Gnome-Thank you for that catch! I cannot believe I missed that! It never even occured to me that that riser might be way to big to put a strap on quiver on. I just checked it against my arrow, and measured one inch below fletching, and one inch above field point insert, and measured that against my riser. I would have to put each strap about 2 1/2" up from where the riser fadeouts to the limbs. Am I correct in assuming this is not a feasible placement for the straps, considering the sharp angle that the riser fades out?

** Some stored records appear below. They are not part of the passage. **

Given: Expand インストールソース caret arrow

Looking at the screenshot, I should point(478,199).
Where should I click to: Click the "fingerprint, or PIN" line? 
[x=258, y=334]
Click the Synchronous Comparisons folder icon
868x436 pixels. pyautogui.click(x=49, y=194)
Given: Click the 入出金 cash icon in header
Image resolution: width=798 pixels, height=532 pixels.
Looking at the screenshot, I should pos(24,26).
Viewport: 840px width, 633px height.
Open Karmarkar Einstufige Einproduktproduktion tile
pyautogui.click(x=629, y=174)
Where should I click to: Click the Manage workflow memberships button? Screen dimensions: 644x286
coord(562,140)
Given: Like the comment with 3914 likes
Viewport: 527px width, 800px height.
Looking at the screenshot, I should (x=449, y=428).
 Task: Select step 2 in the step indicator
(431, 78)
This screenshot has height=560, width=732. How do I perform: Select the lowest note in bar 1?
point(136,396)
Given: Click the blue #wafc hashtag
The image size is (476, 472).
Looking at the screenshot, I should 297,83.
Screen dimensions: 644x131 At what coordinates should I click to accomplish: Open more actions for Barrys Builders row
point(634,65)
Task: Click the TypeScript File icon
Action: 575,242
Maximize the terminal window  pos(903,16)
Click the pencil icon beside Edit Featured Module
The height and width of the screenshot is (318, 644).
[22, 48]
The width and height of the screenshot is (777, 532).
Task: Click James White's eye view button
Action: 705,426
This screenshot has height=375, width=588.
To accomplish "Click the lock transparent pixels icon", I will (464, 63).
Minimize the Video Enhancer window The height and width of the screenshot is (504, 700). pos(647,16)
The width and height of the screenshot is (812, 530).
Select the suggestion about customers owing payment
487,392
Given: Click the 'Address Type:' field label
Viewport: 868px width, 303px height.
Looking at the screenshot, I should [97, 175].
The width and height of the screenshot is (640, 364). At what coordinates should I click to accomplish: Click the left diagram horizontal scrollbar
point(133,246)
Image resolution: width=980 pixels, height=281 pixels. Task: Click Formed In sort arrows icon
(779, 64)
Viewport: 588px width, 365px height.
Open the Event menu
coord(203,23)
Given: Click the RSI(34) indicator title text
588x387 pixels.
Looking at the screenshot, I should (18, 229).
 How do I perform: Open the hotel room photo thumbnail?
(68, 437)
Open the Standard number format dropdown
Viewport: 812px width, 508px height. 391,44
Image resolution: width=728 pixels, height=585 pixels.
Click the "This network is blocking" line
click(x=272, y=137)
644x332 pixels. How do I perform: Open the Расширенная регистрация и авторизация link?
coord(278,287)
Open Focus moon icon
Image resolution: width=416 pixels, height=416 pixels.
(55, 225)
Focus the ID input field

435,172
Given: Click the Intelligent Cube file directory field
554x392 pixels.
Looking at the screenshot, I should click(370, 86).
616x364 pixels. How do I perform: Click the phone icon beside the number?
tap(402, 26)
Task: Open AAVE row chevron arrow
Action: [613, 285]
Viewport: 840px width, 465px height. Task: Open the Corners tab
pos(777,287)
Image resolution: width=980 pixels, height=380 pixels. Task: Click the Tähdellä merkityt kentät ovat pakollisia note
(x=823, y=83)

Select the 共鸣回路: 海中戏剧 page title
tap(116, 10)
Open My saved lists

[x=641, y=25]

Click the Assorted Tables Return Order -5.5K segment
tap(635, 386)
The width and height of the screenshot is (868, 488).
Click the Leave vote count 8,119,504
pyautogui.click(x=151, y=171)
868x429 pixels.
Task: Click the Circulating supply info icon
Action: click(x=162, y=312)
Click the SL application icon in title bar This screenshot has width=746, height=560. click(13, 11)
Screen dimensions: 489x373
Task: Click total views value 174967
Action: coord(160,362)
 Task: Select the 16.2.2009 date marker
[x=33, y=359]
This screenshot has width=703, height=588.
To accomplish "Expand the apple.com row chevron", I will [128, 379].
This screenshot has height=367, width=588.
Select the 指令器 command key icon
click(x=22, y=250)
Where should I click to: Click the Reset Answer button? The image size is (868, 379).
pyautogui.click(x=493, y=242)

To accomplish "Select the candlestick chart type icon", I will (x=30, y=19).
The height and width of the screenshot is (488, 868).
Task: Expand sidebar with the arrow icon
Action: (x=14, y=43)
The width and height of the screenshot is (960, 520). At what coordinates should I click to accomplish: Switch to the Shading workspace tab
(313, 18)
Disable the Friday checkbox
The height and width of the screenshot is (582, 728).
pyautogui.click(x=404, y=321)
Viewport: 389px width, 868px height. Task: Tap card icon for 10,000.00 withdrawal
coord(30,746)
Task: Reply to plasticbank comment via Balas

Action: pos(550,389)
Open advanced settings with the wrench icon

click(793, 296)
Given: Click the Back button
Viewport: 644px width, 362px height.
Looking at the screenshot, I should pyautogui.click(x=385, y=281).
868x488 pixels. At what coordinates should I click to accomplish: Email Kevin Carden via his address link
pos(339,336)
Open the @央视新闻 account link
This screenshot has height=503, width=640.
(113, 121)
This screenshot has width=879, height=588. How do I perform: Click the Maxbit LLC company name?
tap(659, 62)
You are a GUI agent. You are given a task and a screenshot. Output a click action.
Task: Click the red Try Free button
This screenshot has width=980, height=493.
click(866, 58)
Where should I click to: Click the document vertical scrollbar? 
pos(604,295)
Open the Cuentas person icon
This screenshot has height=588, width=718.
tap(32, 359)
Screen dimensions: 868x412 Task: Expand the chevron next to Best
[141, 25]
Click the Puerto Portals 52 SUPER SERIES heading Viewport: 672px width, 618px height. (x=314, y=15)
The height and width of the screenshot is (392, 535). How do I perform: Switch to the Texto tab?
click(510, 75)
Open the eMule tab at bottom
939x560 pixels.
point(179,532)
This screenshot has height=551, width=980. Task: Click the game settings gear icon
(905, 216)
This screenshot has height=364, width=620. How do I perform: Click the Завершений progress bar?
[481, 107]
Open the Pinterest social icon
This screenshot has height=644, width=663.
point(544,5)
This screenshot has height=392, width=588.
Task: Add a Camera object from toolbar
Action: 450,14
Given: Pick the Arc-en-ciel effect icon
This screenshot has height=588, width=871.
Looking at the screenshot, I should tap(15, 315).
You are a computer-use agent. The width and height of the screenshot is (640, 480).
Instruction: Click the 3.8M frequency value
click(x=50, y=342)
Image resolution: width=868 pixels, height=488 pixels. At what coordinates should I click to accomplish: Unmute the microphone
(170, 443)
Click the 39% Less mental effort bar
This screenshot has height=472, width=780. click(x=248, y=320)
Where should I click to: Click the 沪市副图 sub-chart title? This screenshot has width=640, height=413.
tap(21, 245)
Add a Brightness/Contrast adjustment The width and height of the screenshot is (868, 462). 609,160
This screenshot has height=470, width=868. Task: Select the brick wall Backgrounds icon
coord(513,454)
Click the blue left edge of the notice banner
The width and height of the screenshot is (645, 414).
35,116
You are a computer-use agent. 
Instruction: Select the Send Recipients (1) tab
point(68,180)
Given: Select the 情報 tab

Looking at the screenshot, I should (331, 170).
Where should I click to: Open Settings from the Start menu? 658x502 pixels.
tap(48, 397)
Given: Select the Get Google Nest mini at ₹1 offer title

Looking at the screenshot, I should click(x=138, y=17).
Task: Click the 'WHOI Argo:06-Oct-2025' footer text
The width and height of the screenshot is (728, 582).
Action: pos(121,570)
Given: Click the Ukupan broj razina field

Looks like I will be using that ugly hip quiver for the Pearson, and either a strap on or limb bolt for the phantom. Do strap on quivers help with bow vibration and noise, making them preferable to the limb bolt models?


----------



## Doofy_13 (Jan 2, 2012)

Yohon said:


> I have a strap on Thunerhorn BOA small fry(4 arrow model) and it is the most versatile quiver I have owned and yes you can put it on any bow very easily. Like Kegan depending on what bow I'm going to hunt with I can have it on there in no time.


Boa Small Fry all the way


----------



## gnome (Oct 22, 2006)

Bytesback said:


> Gnome-Thank you for that catch! I cannot believe I missed that! It never even occured to me that that riser might be way to big to put a strap on quiver on. I just checked it against my arrow, and measured one inch below fletching, and one inch above field point insert, and measured that against my riser. I would have to put each strap about 2 1/2" up from where the riser fadeouts to the limbs. Am I correct in assuming this is not a feasible placement for the straps, considering the sharp angle that the riser fades out?
> 
> Looks like I will be using that ugly hip quiver for the Pearson, and either a strap on or limb bolt for the phantom. Do strap on quivers help with bow vibration and noise, making them preferable to the limb bolt models?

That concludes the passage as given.